SUPPLIED MATERIAL section start

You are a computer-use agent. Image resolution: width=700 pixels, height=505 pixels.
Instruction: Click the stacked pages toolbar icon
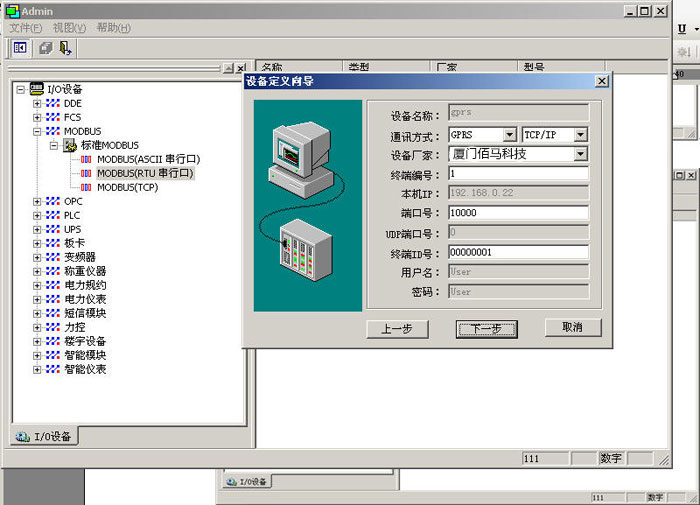46,47
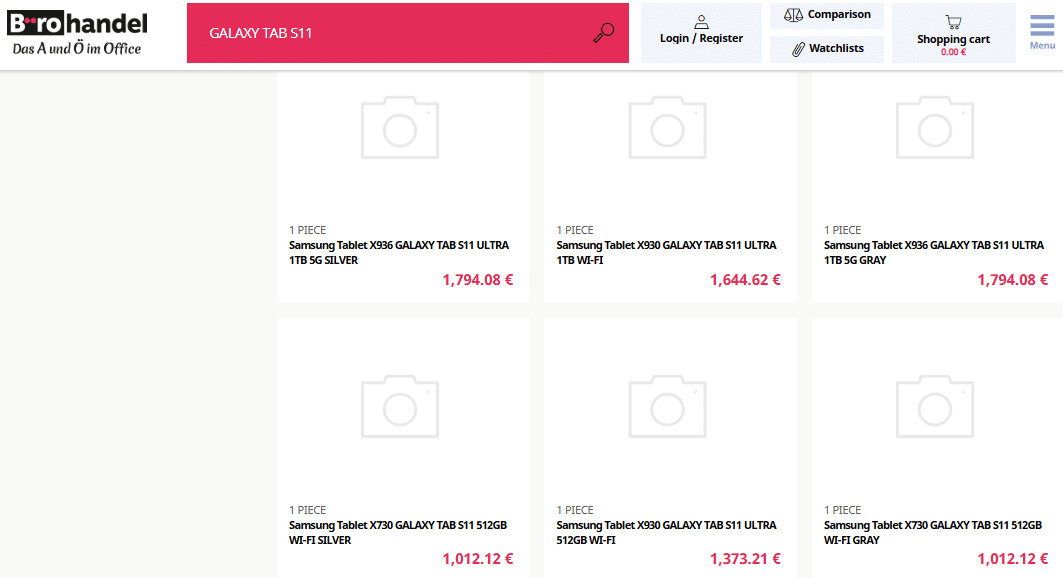1063x578 pixels.
Task: Open X936 S11 Ultra 1TB 5G Gray product
Action: (x=933, y=252)
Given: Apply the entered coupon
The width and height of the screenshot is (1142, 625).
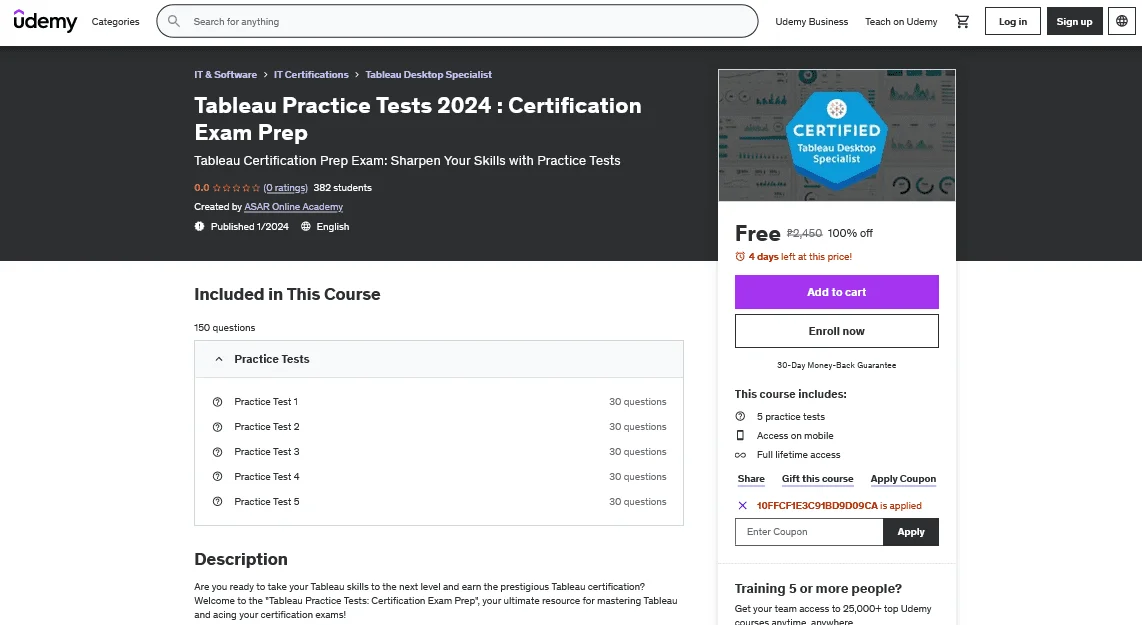Looking at the screenshot, I should coord(910,532).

SUPPLIED MATERIAL section end

## TASK:
Word-for-word output of every record is needed, with images omitted.

## SOLUTION BELOW:
You are a computer-use agent. Image resolution: width=700 pixels, height=505 pixels.
Instruction: Click the stacked pages toolbar icon
46,47
1063x578 pixels.
Task: Open X936 S11 Ultra 1TB 5G Gray product
Action: (x=933, y=252)
Given: Apply the entered coupon
The width and height of the screenshot is (1142, 625).
Looking at the screenshot, I should coord(910,532).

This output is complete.